Beginning with the line that contains "Interim Management (603, 1443)", copy each subsequent line of the data below through the last one, including both ends but not the pictures.
▬▬▬▬▬▬▬▬▬▬
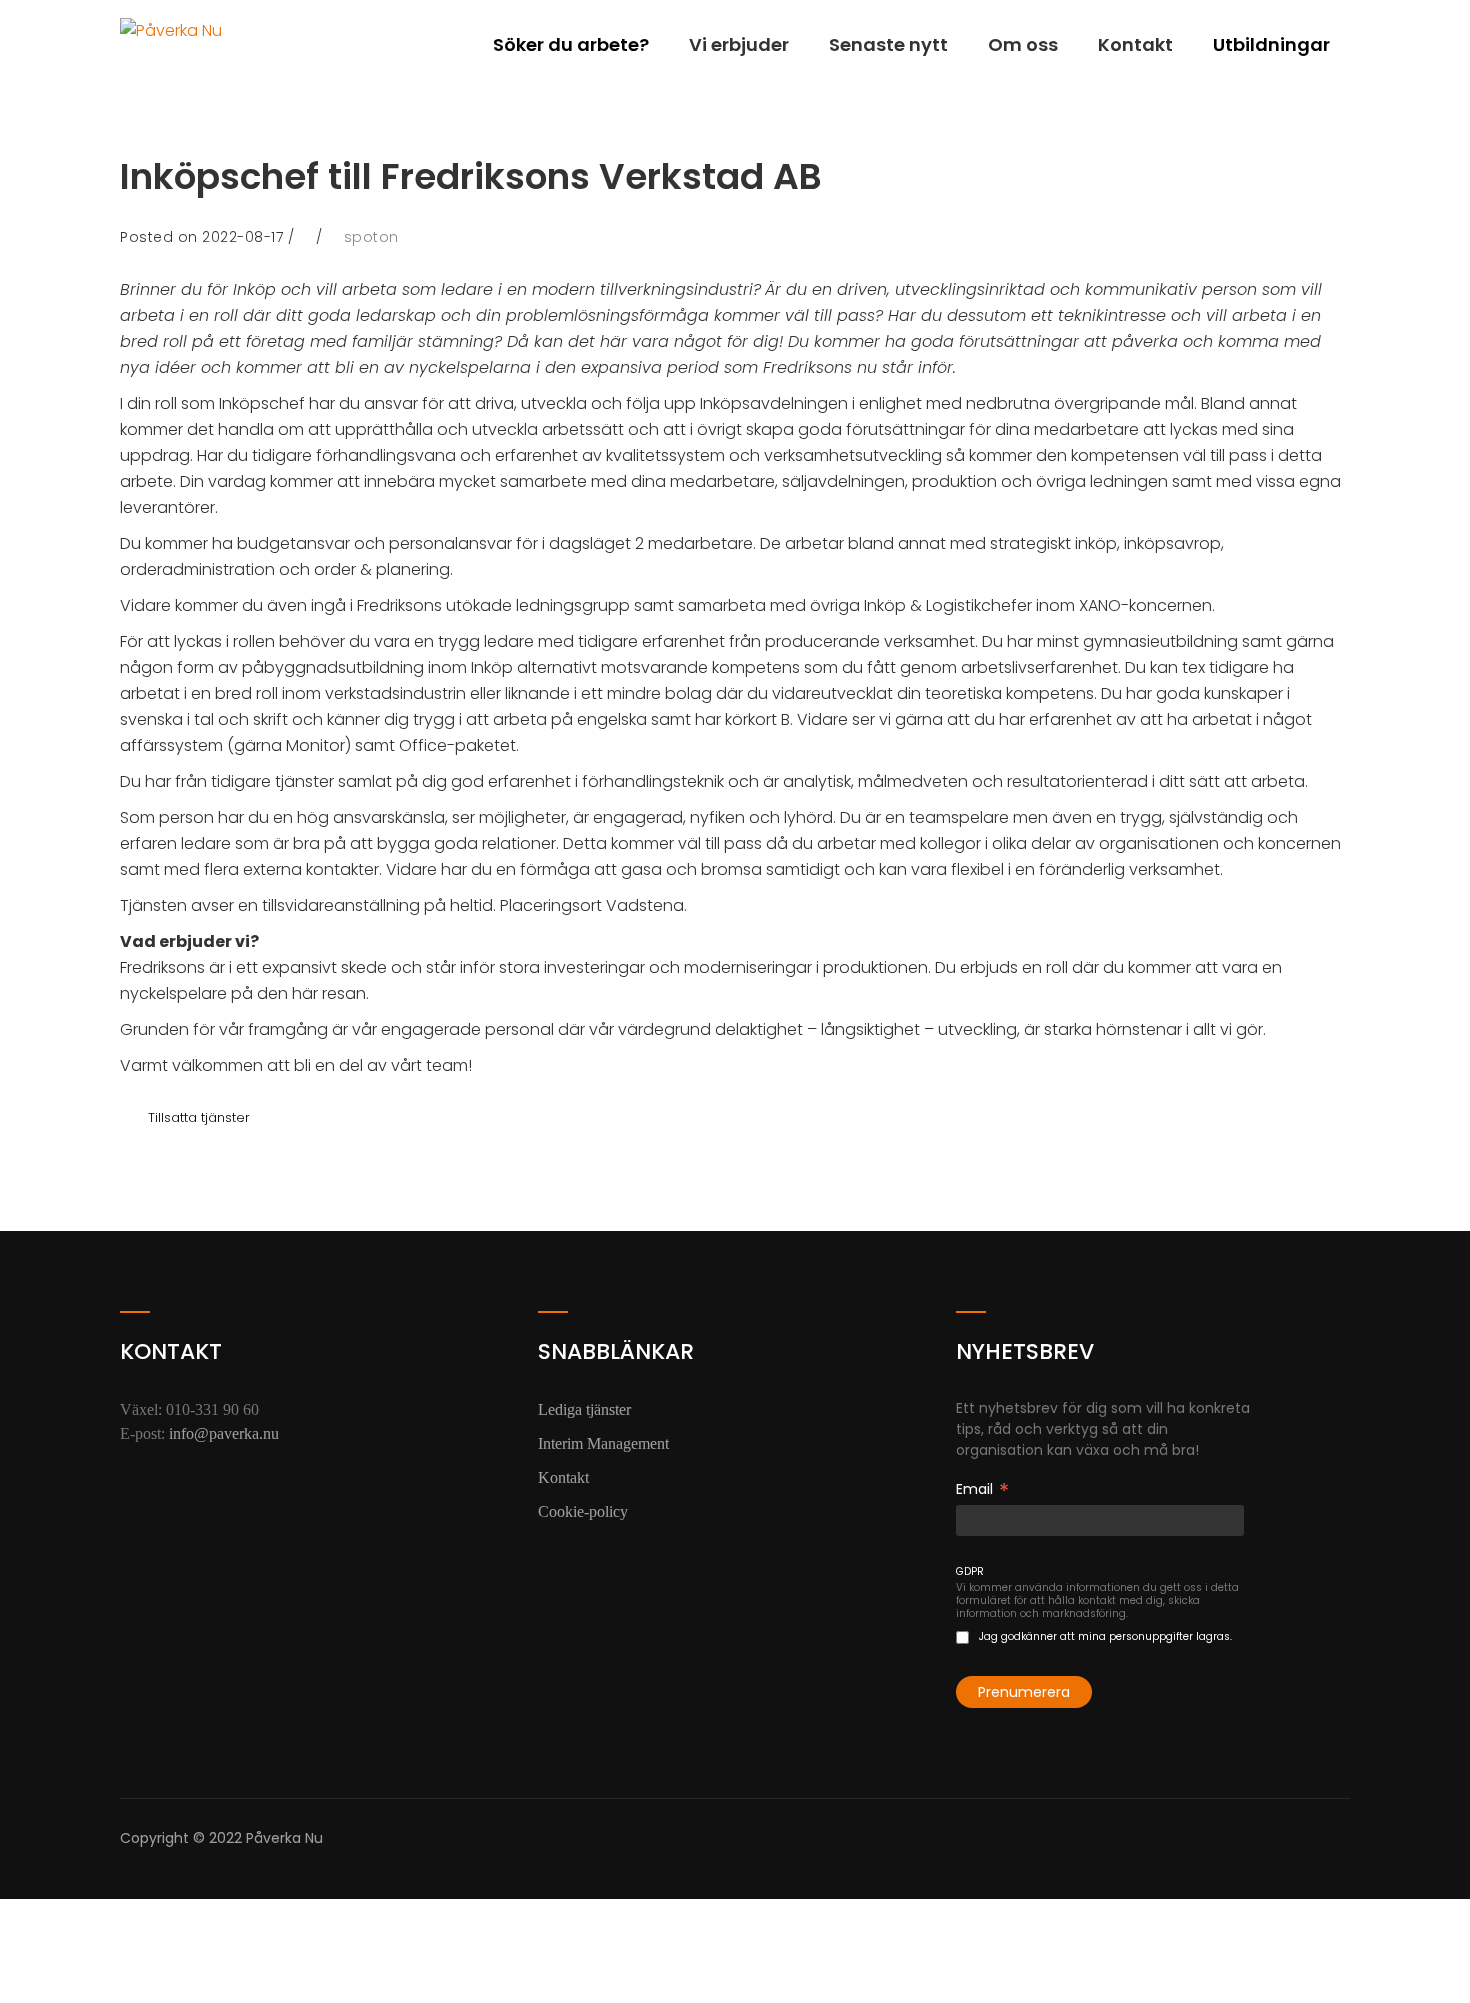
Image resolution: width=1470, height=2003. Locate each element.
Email (982, 1489)
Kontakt (1135, 44)
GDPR (970, 1571)
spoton (371, 237)
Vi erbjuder (739, 44)
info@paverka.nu (224, 1433)
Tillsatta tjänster (199, 1117)
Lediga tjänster (584, 1409)
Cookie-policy (583, 1511)
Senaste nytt (888, 44)
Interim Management (603, 1443)
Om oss (1023, 44)
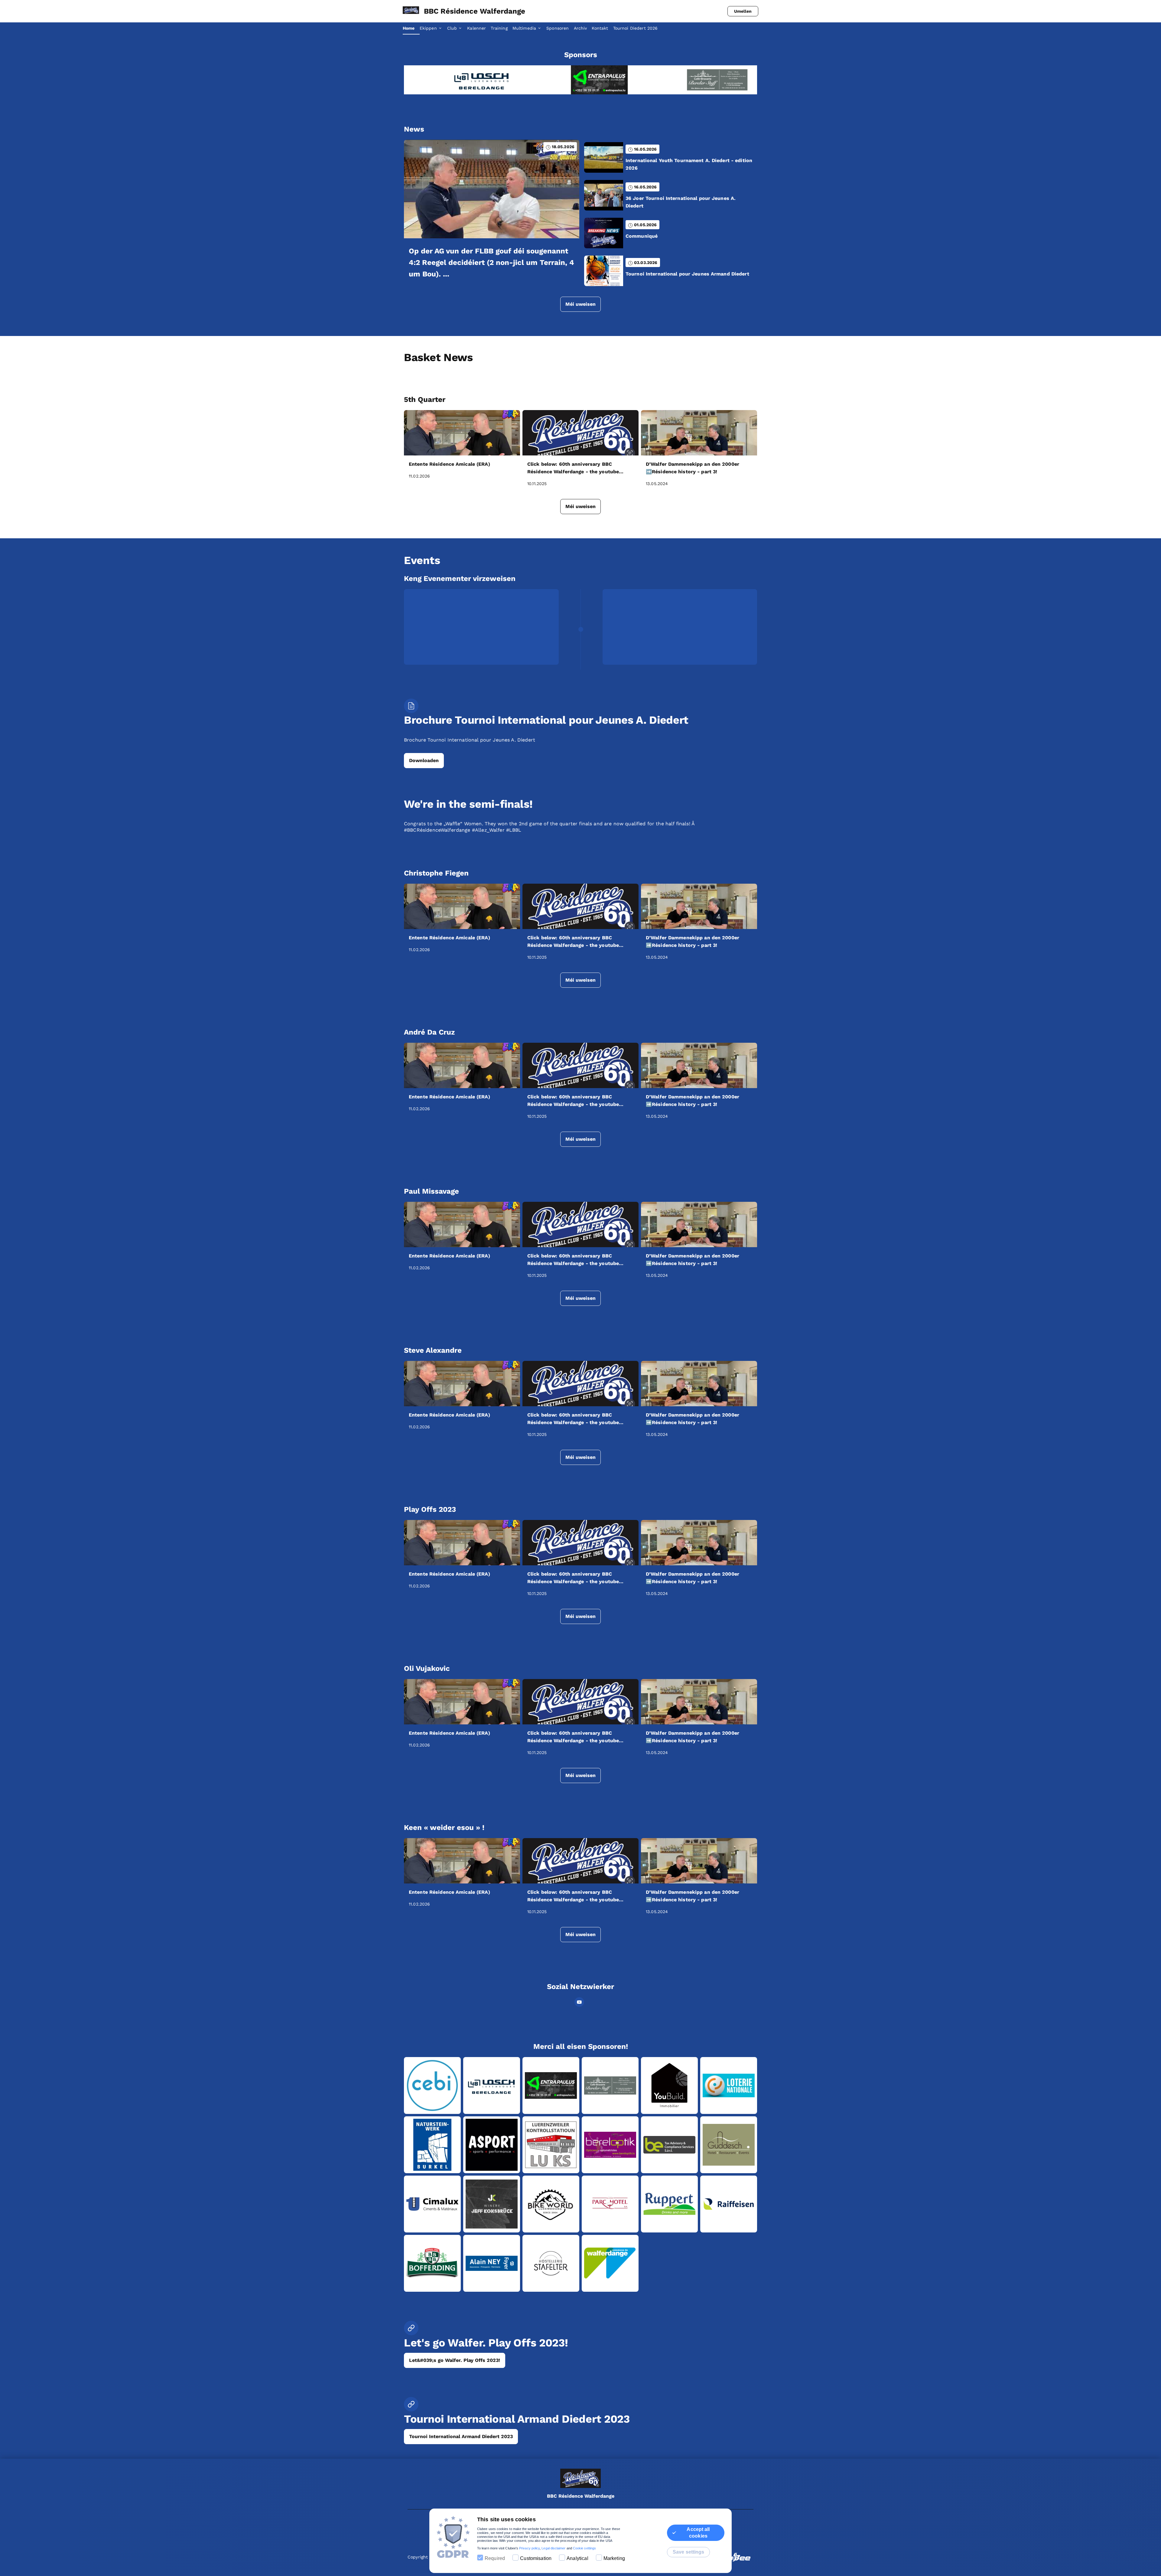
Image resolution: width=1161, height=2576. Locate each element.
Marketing (614, 2558)
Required (495, 2558)
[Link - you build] (580, 79)
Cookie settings (584, 2548)
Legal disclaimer (553, 2548)
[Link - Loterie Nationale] (698, 79)
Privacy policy (529, 2548)
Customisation (535, 2558)
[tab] (411, 28)
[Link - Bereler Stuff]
▬▬▬▬▬▬▬▬▬▬
SOLUTION TO THIS PROBLEM:
Interim Management (603, 1443)
Om oss (1023, 44)
Image resolution: width=1161, height=2576. Locate each element.
Marketing (614, 2558)
Required (495, 2558)
[Link - you build] (580, 79)
Cookie settings (584, 2548)
Legal disclaimer (553, 2548)
[Link - Loterie Nationale] (698, 79)
Privacy policy (529, 2548)
Customisation (535, 2558)
[tab] (411, 28)
[Link - Bereler Stuff]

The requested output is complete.